In such a situation, if $L$ is Lagrangian, then it is well known that the restriction of $\Omega$ to $L$ is equal to $e^{i \theta} \mathrm{Vol_L}$, where $\mathrm{Vol}_L$ is the volume form of $L$ (with the induced metric) and $e^{i \theta}$ is the "phase" of the Lagrangian, where $\theta : L \to \mathbb R/ (2 \pi \mathbb Z)$ is a smooth, multivalued function on $L$. In addition, the mean curvature $H$ of $L$ in $V$ is given by $H = J \nabla \theta$. So the minimal Lagrangian submanifolds (vanishing mean curvature) correspond to those with constant phase function $\theta = \theta_0$. In this case, if $L$ is compact, then the volume of $L$ is given by

$\mathrm{Vol} (L) = \int_L \mathrm{Vol}_L = \int_L e^{-i \theta_0} \Omega = e^{- i \theta_0} [\Omega] \cdot [L],$

which is topological. (It looks complex, but it's actually real, because $[\Omega]$ is a class in $H^g(V, \mathbb C)$.) If you prefer, you can just replace $\Omega$ by $e^{- i \theta_0} \Omega$ to get rid of the phase factor.

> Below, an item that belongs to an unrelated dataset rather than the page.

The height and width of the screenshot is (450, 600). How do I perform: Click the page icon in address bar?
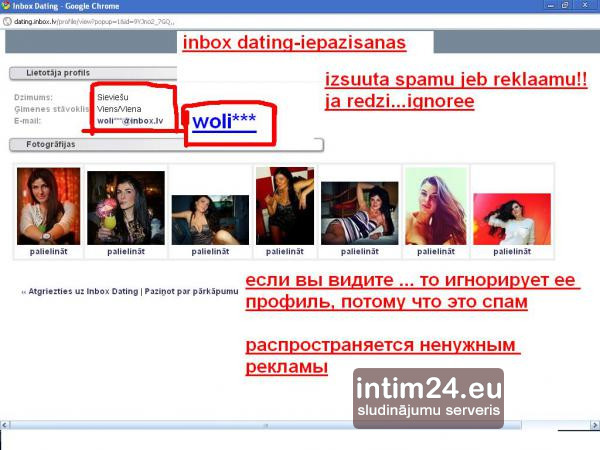(9, 22)

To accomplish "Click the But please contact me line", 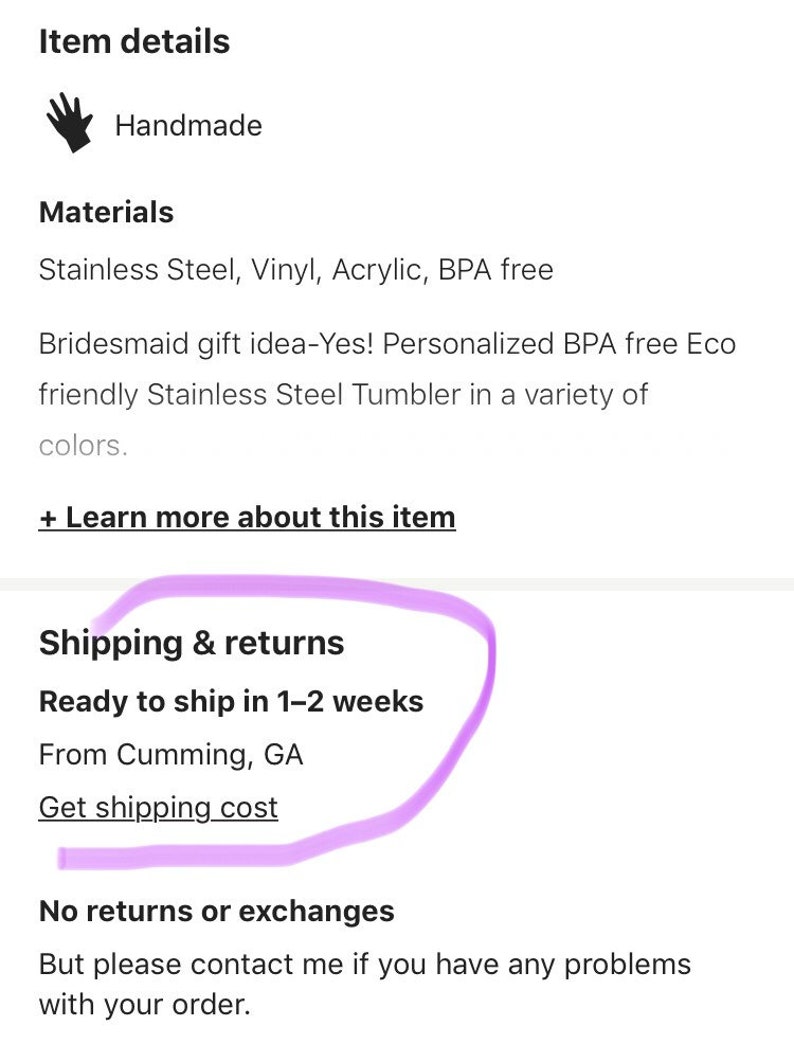I will tap(365, 964).
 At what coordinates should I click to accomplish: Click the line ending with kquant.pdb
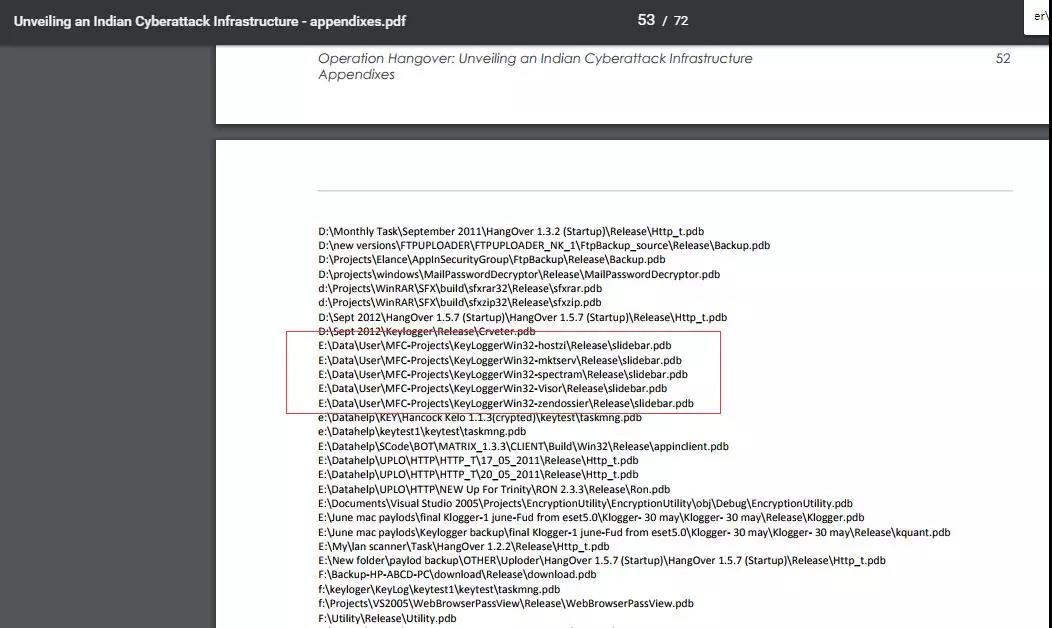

Such "minimal Lagrangian" submanifolds, whose volume is purely topological, are also called special Lagrangian submanifolds, and are widely studied in calibrated geometry and differential geometric approaches to mirror symmetry. The best place to start looking is the text "Riemannian Holonomy Groups and Calibrated Geometry" by Dominic Joyce and its multiple references.

I'm not sure how much of this will extend to the case of $J$ non-integrable and $c_1(V) \neq 0$. I'd have to think about it.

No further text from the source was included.